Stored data
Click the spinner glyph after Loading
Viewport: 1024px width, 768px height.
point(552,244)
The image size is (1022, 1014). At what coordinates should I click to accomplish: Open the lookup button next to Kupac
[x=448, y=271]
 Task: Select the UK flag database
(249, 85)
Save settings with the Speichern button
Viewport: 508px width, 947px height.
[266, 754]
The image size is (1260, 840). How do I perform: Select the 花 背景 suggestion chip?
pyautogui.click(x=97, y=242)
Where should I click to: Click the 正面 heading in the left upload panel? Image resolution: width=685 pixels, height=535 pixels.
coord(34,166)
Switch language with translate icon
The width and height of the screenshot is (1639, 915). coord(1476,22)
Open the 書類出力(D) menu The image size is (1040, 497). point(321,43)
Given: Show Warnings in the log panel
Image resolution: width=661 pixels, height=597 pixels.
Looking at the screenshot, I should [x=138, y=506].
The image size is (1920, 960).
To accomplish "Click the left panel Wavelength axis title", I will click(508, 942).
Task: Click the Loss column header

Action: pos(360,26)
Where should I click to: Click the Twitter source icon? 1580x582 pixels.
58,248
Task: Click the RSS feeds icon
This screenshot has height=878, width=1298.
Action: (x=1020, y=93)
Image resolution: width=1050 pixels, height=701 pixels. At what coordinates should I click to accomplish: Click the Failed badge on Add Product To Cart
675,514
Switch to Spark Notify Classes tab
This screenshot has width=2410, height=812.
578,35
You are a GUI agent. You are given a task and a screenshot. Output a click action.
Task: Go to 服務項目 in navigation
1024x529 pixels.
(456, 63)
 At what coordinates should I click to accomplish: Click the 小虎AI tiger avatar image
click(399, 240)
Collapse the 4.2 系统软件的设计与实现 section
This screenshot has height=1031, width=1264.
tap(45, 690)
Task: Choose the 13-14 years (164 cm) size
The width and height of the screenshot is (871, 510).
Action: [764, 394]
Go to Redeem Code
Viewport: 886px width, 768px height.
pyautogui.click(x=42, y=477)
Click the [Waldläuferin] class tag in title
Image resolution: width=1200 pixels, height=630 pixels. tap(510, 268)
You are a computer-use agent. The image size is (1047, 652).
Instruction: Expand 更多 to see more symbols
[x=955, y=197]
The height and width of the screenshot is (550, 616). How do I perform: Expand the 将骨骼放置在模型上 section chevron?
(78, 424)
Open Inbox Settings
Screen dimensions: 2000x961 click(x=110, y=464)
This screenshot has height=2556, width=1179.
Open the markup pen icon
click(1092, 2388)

## EXERCISE PROMPT
The records above must be written out again exactly.

## EXPECTED ANSWER
Click the spinner glyph after Loading
Viewport: 1024px width, 768px height.
point(552,244)
The image size is (1022, 1014). At what coordinates should I click to accomplish: Open the lookup button next to Kupac
[x=448, y=271]
 Task: Select the UK flag database
(249, 85)
Save settings with the Speichern button
Viewport: 508px width, 947px height.
[266, 754]
The image size is (1260, 840). How do I perform: Select the 花 背景 suggestion chip?
pyautogui.click(x=97, y=242)
Where should I click to: Click the 正面 heading in the left upload panel? Image resolution: width=685 pixels, height=535 pixels.
coord(34,166)
Switch language with translate icon
The width and height of the screenshot is (1639, 915). coord(1476,22)
Open the 書類出力(D) menu The image size is (1040, 497). point(321,43)
Given: Show Warnings in the log panel
Image resolution: width=661 pixels, height=597 pixels.
Looking at the screenshot, I should [x=138, y=506].
The image size is (1920, 960).
To accomplish "Click the left panel Wavelength axis title", I will click(508, 942).
Task: Click the Loss column header

Action: pos(360,26)
Where should I click to: Click the Twitter source icon? 1580x582 pixels.
58,248
Task: Click the RSS feeds icon
This screenshot has height=878, width=1298.
Action: (x=1020, y=93)
Image resolution: width=1050 pixels, height=701 pixels. At what coordinates should I click to accomplish: Click the Failed badge on Add Product To Cart
675,514
Switch to Spark Notify Classes tab
This screenshot has width=2410, height=812.
578,35
You are a GUI agent. You are given a task and a screenshot. Output a click action.
Task: Go to 服務項目 in navigation
1024x529 pixels.
(456, 63)
 At what coordinates should I click to accomplish: Click the 小虎AI tiger avatar image
click(399, 240)
Collapse the 4.2 系统软件的设计与实现 section
This screenshot has height=1031, width=1264.
tap(45, 690)
Task: Choose the 13-14 years (164 cm) size
The width and height of the screenshot is (871, 510).
Action: [764, 394]
Go to Redeem Code
Viewport: 886px width, 768px height.
pyautogui.click(x=42, y=477)
Click the [Waldläuferin] class tag in title
Image resolution: width=1200 pixels, height=630 pixels. tap(510, 268)
You are a computer-use agent. The image size is (1047, 652).
Instruction: Expand 更多 to see more symbols
[x=955, y=197]
The height and width of the screenshot is (550, 616). How do I perform: Expand the 将骨骼放置在模型上 section chevron?
(78, 424)
Open Inbox Settings
Screen dimensions: 2000x961 click(x=110, y=464)
This screenshot has height=2556, width=1179.
Open the markup pen icon
click(1092, 2388)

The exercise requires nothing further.